Dopo aver rimosso anche le osservazioni 155 e 1306, il modello è stato ricalcolato come mod_no_outliers. L’analisi del summary() rivela un leggero aumento dell’R-squared (0.7709) rispetto a mod_no_1551 (0.7669), suggerendo un miglioramento marginale nella varianza spiegata. I coefficienti stimati presentano piccole variazioni, ma la loro significatività rimane generalmente elevata.

L’analisi dei residui mostra che il test di Shapiro-Wilk (W = 0.99462, p = 6.803e-08) indica ancora una deviazione significativa dalla normalità, sebbene il p-value sia aumentato rispetto a mod_no_1551. Il test di Breusch-Pagan (BP = 12.426, df = 5, p = 0.02939) continua a suggerire la presenza di eteroschedasticità, con un p-value leggermente superiore rispetto a prima. Il test di Durbin-Watson (DW = 1.9487, p = 0.09977) non evidenzia autocorrelazione significativa.

Il confronto del BIC mostra un valore inferiore per mod_no_outliers (11315.95) rispetto a mod_no_1551 (11374.43). Questo suggerisce che, secondo il criterio BIC, il modello stimato senza i tre outlier è leggermente preferibile.
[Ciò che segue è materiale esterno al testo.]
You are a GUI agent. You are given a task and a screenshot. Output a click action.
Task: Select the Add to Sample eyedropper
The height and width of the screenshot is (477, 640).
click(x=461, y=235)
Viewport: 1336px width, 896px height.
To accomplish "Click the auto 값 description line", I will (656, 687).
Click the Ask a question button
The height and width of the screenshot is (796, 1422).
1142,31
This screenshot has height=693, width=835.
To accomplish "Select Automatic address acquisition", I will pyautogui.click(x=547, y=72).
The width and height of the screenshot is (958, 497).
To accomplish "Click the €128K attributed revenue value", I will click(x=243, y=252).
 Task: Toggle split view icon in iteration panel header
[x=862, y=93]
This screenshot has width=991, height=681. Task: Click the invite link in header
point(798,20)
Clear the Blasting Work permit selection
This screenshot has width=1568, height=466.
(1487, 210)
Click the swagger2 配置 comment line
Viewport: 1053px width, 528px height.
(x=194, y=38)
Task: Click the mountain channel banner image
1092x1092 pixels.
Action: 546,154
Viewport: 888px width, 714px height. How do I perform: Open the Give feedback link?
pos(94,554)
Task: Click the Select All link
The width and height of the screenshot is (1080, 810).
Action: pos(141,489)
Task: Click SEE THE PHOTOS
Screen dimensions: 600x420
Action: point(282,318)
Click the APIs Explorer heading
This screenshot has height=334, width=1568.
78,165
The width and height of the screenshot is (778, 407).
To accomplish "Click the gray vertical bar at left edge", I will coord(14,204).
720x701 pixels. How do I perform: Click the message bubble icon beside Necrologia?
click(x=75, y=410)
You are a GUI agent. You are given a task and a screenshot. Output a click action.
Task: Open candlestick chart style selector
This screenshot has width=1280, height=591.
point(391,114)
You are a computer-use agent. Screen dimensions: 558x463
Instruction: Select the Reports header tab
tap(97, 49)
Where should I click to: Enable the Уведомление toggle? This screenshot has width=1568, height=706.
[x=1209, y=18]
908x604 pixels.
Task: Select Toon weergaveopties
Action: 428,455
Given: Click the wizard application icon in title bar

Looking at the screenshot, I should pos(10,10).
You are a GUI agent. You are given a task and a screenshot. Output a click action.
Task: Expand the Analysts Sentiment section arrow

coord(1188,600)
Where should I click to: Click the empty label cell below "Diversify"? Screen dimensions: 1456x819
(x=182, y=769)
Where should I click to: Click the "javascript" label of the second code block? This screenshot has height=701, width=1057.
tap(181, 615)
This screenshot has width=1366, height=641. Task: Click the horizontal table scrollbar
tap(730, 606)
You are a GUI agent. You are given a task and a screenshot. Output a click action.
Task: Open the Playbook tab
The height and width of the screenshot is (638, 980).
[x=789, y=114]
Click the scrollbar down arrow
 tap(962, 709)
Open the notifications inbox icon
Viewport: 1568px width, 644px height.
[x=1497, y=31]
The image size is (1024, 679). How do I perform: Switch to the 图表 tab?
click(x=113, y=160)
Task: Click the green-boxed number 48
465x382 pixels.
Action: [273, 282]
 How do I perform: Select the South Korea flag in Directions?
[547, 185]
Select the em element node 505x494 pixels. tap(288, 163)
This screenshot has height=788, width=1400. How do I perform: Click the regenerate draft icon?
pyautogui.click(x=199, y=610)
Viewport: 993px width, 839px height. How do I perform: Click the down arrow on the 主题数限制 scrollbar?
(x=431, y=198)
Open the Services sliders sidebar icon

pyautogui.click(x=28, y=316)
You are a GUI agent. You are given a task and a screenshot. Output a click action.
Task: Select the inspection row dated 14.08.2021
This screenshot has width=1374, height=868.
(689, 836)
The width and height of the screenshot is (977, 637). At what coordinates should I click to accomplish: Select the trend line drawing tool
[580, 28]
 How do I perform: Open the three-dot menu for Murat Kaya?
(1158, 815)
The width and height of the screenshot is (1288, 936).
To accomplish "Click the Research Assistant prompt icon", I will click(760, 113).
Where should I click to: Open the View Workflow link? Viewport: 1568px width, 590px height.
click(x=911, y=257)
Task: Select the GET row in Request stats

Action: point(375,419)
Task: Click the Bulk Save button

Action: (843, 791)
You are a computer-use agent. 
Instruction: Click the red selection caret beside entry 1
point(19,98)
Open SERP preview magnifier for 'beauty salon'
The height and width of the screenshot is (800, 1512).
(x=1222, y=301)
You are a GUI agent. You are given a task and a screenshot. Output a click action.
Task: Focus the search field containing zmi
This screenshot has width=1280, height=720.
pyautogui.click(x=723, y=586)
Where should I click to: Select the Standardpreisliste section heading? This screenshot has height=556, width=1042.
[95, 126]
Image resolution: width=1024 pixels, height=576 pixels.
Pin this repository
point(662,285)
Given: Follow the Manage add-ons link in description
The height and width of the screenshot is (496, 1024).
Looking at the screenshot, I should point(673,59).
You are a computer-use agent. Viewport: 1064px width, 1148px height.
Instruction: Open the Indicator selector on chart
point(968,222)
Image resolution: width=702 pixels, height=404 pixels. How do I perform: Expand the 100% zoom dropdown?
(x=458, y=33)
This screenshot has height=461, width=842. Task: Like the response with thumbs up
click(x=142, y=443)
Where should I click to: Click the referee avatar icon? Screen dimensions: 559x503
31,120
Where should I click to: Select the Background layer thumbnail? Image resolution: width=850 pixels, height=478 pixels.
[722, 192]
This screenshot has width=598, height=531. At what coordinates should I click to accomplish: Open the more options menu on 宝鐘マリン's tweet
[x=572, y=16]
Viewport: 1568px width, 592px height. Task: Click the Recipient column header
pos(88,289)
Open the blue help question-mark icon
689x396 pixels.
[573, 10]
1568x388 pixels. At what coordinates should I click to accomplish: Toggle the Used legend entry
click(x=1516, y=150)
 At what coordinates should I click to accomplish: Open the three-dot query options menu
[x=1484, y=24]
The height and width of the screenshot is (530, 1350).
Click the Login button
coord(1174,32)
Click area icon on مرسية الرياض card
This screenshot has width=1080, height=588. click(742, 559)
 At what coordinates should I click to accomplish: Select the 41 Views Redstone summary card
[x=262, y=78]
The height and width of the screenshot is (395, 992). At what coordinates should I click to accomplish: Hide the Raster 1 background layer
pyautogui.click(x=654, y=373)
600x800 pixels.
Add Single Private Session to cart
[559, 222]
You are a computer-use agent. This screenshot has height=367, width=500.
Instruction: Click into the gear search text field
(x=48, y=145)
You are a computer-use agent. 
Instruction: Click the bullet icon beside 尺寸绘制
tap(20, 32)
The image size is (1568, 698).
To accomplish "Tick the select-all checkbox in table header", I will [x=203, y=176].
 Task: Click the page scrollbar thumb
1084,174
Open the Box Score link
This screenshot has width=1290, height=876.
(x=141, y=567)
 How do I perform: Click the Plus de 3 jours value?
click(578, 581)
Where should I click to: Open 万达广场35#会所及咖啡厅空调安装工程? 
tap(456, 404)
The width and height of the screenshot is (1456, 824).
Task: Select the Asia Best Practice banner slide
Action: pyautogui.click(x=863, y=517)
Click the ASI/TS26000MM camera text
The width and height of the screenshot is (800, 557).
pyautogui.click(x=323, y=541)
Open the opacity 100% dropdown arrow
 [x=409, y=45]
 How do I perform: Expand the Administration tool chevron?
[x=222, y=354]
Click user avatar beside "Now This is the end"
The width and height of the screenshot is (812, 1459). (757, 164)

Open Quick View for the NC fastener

Infine, l’esecuzione di car::outlierTest() su mod_no_outliers identifica ancora le osservazioni 1399 e 1694 come outlier significativi dopo la correzione di Bonferroni. Questo indica che, nonostante la rimozione di tre outlier, potrebbero persistere ulteriori osservazioni con residui insolitamente grandi.

In conclusione, la rimozione degli outlier ha portato a un modesto miglioramento nella bontà di adattamento del modello (R-squared) e a una leggera preferenza secondo il criterio BIC. Tuttavia, le assunzioni di normalità ed omoschedasticità dei residui non sono pienamente soddisfatte e persistono ulteriori outlier significativi secondo il test di Bonferroni. La decisione finale sul modello da utilizzare dovrebbe bilanciare il miglioramento nell’adattamento con la potenziale perdita di generalizzabilità dovuta alla rimozione di osservazioni.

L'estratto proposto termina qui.